OBJECTIVE: Reproduce the following lines with no changes, covering all of the data below.

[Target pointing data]
--------------------------------

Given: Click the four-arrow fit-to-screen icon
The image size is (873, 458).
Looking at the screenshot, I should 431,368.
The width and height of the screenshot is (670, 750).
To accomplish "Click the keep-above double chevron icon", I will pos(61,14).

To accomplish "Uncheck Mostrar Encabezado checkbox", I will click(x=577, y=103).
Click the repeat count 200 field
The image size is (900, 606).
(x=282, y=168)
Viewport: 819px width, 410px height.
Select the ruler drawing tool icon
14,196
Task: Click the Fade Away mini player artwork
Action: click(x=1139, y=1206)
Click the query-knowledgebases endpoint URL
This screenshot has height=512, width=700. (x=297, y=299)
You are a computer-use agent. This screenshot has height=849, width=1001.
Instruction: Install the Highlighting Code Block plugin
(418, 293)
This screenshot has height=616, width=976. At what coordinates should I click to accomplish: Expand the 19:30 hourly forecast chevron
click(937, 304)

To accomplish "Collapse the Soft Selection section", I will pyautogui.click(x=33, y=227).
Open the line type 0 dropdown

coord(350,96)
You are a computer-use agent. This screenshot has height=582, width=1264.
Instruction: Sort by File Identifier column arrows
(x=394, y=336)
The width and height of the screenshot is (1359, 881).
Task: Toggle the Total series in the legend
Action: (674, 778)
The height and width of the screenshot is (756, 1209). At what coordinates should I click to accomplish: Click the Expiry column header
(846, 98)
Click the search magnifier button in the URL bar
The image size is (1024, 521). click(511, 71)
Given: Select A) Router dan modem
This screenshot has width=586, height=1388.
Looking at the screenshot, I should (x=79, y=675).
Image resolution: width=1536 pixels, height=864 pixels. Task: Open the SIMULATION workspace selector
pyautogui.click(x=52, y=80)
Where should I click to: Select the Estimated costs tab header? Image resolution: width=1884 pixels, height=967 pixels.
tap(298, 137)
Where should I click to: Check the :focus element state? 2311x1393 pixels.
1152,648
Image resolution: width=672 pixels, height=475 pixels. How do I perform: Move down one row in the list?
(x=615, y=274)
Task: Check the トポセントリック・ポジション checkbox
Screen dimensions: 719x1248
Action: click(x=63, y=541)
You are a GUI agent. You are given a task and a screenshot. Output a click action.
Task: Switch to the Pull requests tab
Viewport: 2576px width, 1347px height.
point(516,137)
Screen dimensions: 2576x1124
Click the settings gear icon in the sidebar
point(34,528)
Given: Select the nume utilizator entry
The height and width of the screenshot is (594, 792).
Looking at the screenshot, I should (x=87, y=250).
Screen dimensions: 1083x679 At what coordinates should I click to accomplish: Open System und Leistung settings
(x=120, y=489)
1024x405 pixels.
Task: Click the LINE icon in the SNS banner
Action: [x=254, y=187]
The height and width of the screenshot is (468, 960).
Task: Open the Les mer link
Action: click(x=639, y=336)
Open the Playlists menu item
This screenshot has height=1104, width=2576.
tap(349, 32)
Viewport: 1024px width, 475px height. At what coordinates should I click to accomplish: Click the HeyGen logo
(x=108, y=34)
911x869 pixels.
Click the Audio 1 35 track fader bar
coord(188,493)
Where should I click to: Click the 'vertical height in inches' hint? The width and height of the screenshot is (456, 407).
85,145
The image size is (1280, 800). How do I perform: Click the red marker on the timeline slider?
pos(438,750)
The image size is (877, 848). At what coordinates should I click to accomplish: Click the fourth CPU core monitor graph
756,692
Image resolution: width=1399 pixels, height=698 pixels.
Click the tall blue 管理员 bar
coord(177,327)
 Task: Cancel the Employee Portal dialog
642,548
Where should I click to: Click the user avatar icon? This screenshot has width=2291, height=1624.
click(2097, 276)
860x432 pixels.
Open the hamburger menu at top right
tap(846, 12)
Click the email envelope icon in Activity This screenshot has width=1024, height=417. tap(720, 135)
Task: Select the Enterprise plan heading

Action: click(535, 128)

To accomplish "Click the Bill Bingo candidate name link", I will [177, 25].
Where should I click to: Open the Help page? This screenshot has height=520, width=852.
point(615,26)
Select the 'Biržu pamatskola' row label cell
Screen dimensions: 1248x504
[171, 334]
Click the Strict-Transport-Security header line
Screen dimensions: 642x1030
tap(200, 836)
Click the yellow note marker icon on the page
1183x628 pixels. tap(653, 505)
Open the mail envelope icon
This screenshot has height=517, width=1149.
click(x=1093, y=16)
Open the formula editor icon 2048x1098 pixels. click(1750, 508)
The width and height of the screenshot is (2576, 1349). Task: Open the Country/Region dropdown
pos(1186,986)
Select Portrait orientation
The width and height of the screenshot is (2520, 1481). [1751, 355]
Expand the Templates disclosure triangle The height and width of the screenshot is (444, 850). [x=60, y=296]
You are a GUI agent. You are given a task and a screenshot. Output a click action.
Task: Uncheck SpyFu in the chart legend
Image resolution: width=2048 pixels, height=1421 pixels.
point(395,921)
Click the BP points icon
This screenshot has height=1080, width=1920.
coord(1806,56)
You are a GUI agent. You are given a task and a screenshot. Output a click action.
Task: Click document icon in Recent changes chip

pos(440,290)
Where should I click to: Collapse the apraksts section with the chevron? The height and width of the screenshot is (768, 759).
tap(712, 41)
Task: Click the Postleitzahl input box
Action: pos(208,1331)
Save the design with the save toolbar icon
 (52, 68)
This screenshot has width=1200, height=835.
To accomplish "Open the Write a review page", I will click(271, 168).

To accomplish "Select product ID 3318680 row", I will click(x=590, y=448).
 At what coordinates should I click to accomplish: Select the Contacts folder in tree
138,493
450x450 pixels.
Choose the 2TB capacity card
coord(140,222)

--------------------------------

OUTPUT FOR THIS EXERCISE:
Given: Click the four-arrow fit-to-screen icon
The image size is (873, 458).
Looking at the screenshot, I should 431,368.
The width and height of the screenshot is (670, 750).
To accomplish "Click the keep-above double chevron icon", I will pos(61,14).

To accomplish "Uncheck Mostrar Encabezado checkbox", I will click(x=577, y=103).
Click the repeat count 200 field
The image size is (900, 606).
(x=282, y=168)
Viewport: 819px width, 410px height.
Select the ruler drawing tool icon
14,196
Task: Click the Fade Away mini player artwork
Action: click(x=1139, y=1206)
Click the query-knowledgebases endpoint URL
This screenshot has height=512, width=700. (x=297, y=299)
You are a computer-use agent. This screenshot has height=849, width=1001.
Instruction: Install the Highlighting Code Block plugin
(418, 293)
This screenshot has height=616, width=976. At what coordinates should I click to accomplish: Expand the 19:30 hourly forecast chevron
click(937, 304)

To accomplish "Collapse the Soft Selection section", I will pyautogui.click(x=33, y=227).
Open the line type 0 dropdown

coord(350,96)
You are a computer-use agent. This screenshot has height=582, width=1264.
Instruction: Sort by File Identifier column arrows
(x=394, y=336)
The width and height of the screenshot is (1359, 881).
Task: Toggle the Total series in the legend
Action: (674, 778)
The height and width of the screenshot is (756, 1209). At what coordinates should I click to accomplish: Click the Expiry column header
(846, 98)
Click the search magnifier button in the URL bar
The image size is (1024, 521). click(511, 71)
Given: Select A) Router dan modem
This screenshot has width=586, height=1388.
Looking at the screenshot, I should (x=79, y=675).
Image resolution: width=1536 pixels, height=864 pixels. Task: Open the SIMULATION workspace selector
pyautogui.click(x=52, y=80)
Where should I click to: Select the Estimated costs tab header? Image resolution: width=1884 pixels, height=967 pixels.
tap(298, 137)
Where should I click to: Check the :focus element state? 2311x1393 pixels.
1152,648
Image resolution: width=672 pixels, height=475 pixels. How do I perform: Move down one row in the list?
(x=615, y=274)
Task: Check the トポセントリック・ポジション checkbox
Screen dimensions: 719x1248
Action: click(x=63, y=541)
You are a GUI agent. You are given a task and a screenshot. Output a click action.
Task: Switch to the Pull requests tab
Viewport: 2576px width, 1347px height.
point(516,137)
Screen dimensions: 2576x1124
Click the settings gear icon in the sidebar
point(34,528)
Given: Select the nume utilizator entry
The height and width of the screenshot is (594, 792).
Looking at the screenshot, I should (x=87, y=250).
Screen dimensions: 1083x679 At what coordinates should I click to accomplish: Open System und Leistung settings
(x=120, y=489)
1024x405 pixels.
Task: Click the LINE icon in the SNS banner
Action: [x=254, y=187]
The height and width of the screenshot is (468, 960).
Task: Open the Les mer link
Action: click(x=639, y=336)
Open the Playlists menu item
This screenshot has height=1104, width=2576.
tap(349, 32)
Viewport: 1024px width, 475px height. At what coordinates should I click to accomplish: Click the HeyGen logo
(x=108, y=34)
911x869 pixels.
Click the Audio 1 35 track fader bar
coord(188,493)
Where should I click to: Click the 'vertical height in inches' hint? The width and height of the screenshot is (456, 407).
85,145
The image size is (1280, 800). How do I perform: Click the red marker on the timeline slider?
pos(438,750)
The image size is (877, 848). At what coordinates should I click to accomplish: Click the fourth CPU core monitor graph
756,692
Image resolution: width=1399 pixels, height=698 pixels.
Click the tall blue 管理员 bar
coord(177,327)
 Task: Cancel the Employee Portal dialog
642,548
Where should I click to: Click the user avatar icon? This screenshot has width=2291, height=1624.
click(2097, 276)
860x432 pixels.
Open the hamburger menu at top right
tap(846, 12)
Click the email envelope icon in Activity This screenshot has width=1024, height=417. tap(720, 135)
Task: Select the Enterprise plan heading

Action: click(535, 128)

To accomplish "Click the Bill Bingo candidate name link", I will [177, 25].
Where should I click to: Open the Help page? This screenshot has height=520, width=852.
point(615,26)
Select the 'Biržu pamatskola' row label cell
Screen dimensions: 1248x504
[171, 334]
Click the Strict-Transport-Security header line
Screen dimensions: 642x1030
tap(200, 836)
Click the yellow note marker icon on the page
1183x628 pixels. tap(653, 505)
Open the mail envelope icon
This screenshot has height=517, width=1149.
click(x=1093, y=16)
Open the formula editor icon 2048x1098 pixels. click(1750, 508)
The width and height of the screenshot is (2576, 1349). Task: Open the Country/Region dropdown
pos(1186,986)
Select Portrait orientation
The width and height of the screenshot is (2520, 1481). [1751, 355]
Expand the Templates disclosure triangle The height and width of the screenshot is (444, 850). [x=60, y=296]
You are a GUI agent. You are given a task and a screenshot. Output a click action.
Task: Uncheck SpyFu in the chart legend
Image resolution: width=2048 pixels, height=1421 pixels.
point(395,921)
Click the BP points icon
This screenshot has height=1080, width=1920.
coord(1806,56)
You are a GUI agent. You are given a task and a screenshot. Output a click action.
Task: Click document icon in Recent changes chip

pos(440,290)
Where should I click to: Collapse the apraksts section with the chevron? The height and width of the screenshot is (768, 759).
tap(712, 41)
Task: Click the Postleitzahl input box
Action: pos(208,1331)
Save the design with the save toolbar icon
 (52, 68)
This screenshot has width=1200, height=835.
To accomplish "Open the Write a review page", I will click(271, 168).

To accomplish "Select product ID 3318680 row", I will click(x=590, y=448).
 At what coordinates should I click to accomplish: Select the Contacts folder in tree
138,493
450x450 pixels.
Choose the 2TB capacity card
coord(140,222)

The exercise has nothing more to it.